Бидворси царапал рукой гладкую стенку, пытаясь найти что-нибудь, чем можно было бы швырнуть в стоявших внизу людей.
— Не кипятись, Бидди! — крикнул его бывший солдат. — Я теперь ганд.
С этими словами он повернулся и пошел по дороге. Остальные четверо последовали за ним. Гаррисон поставил ногу на педаль велосипеда. Задняя шина осела с протяжным звуком. Побагровевший Бидворси наблюдал, как Гаррисон затягивал клапан и качал воздух ручным насосом. Завыла сирена, Бидворси отпрянул назад, и герметическая дверь люка закрылась. Гаррисон опять поставил ногу на педаль, но не двигался с места, а стоял и наблюдал за кораблем. Металлическое чудовище задрожало, величественно взмыло вверх, превратилось в еле видимую точку и исчезло совсем.
На секунду Гаррисон почувствовал сожаление. Но оно очень быстро прошло. Он посмотрел на дорогу.
Пять самозваных гандов голосовали на шоссе. Первый же экипаж остановился, чтобы их подобрать, что было очевидным результатом отлета корабля. Быстро они соображают.
«Твоя брюнетка», — написал ему Глид. И с чего он взял?
Может быть, она сказала что-нибудь такое, из чего можно было это предположить?

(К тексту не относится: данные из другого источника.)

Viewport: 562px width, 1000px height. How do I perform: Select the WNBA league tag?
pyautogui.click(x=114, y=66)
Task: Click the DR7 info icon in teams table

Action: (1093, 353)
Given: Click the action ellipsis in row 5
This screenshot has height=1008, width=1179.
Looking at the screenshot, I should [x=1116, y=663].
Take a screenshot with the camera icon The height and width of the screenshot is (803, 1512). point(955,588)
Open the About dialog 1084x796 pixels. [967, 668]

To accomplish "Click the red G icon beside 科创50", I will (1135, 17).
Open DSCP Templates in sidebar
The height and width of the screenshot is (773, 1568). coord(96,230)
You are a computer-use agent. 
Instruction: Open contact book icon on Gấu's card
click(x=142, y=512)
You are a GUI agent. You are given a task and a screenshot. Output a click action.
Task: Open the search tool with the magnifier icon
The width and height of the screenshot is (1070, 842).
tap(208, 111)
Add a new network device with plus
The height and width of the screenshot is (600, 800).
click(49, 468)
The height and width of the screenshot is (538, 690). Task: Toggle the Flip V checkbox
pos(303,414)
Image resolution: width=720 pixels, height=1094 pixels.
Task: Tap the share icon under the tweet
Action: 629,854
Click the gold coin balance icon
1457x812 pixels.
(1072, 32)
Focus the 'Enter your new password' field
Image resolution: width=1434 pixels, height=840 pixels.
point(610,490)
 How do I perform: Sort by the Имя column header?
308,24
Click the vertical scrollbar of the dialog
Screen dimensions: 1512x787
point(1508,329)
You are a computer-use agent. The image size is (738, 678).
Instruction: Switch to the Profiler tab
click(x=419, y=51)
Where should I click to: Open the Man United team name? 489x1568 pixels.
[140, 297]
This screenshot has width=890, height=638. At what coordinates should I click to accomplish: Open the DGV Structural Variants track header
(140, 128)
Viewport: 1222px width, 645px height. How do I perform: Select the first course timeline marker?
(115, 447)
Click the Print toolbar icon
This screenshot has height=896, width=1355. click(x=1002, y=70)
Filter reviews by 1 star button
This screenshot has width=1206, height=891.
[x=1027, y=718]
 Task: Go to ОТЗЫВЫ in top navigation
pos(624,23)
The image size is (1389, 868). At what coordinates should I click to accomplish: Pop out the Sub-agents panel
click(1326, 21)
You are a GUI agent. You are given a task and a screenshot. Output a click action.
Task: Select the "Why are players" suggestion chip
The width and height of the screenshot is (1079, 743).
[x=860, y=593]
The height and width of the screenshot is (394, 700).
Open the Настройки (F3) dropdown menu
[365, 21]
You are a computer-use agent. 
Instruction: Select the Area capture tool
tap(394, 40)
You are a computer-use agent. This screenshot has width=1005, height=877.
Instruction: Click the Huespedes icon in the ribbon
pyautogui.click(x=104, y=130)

Он еще раз оглянулся на вмятину, оставленную кораблем. Здесь были две тысячи землян.
Потом тысяча восемьсот.
Потом тысяча шестьсот.
Потом еще на пять меньше.
«Остался один я», — подумал Гаррисон.
Пожав плечами, он заработал педалями и поехал по направлению к городу.
И не осталось никого.
Перевел с английского Юрий ЗАРАХОВИЧ
Моральное оружиеОтрицать просто, когда отрицанием движет пороховое чувство протеста и гнева. Ребенок, осердясь, колотит стул, о который ушибся. Этому действию есть историческая параллель. В древности люди всячески ублажали богов, но когда обильные жертвы не помогали, статуи божков, случалось, лупцевали нещадно. Подобное бывает и в наш просвещенный век. На одном японском заводе в особой комнатке установили резиновую фигуру хозяина; каждый рабочий мог зайти и отмутузить ее палкой…
Невооруженным глазом видно, что именно отрицает повесть Эрика Фрэнка Рассела. Объект отрицания принял галактические масштабы, но не утратил знакомые черты. Строго говоря, тут нет фантастики, тут реализм сегодняшнего дня, сатира тем более едкая, что за ней стоит неподдельное чувство автора, гражданина страны старейшей демократии. Все жизненно, правильно, нужно, вот только убойная сила критического залпа тратится на поражение уж слишком очевидных, поверхностных и избитых мишеней. Это подобно тому, как если бы телененавистник стал сокрушать телевизоры, не трогая, будто их нет вовсе, производящие заводы и студии. Эффектно, симптоматично, но для системы в общем безвредно.
Сложней, примечательней утопическая сторона повести. Отрицание без утверждения, что тень без света. Солдафонской системе подавления и бюрократии Рассел противопоставляет гандизм. Впрочем, это не совсем тот гандизм, который возник как идейное течение в колониальной Индии, скорей это его американизированный вариант. Подлинный гандизм заквашен на аскетизме, которого в утопическом обществе Рассела нет. И патриархальность, столь присущая гандизму, в повести особого рода — это чуть модернизированная, даже хиппизированная патриархальность фермерской Америки с ее малозаселенными некогда просторами, духом самостоятельности и предпринимательства, еще не стесненным ни монополиями, ни чиновничеством. Картина будущего, таким образом, оказывается идеализированной и слегка технизированной картиной прошлого Америки. Получается вроде бы так, что на базе капитализма возможен и ад галактической империи, и рай свободы, если отношения собственничества скрестить с гандизмом.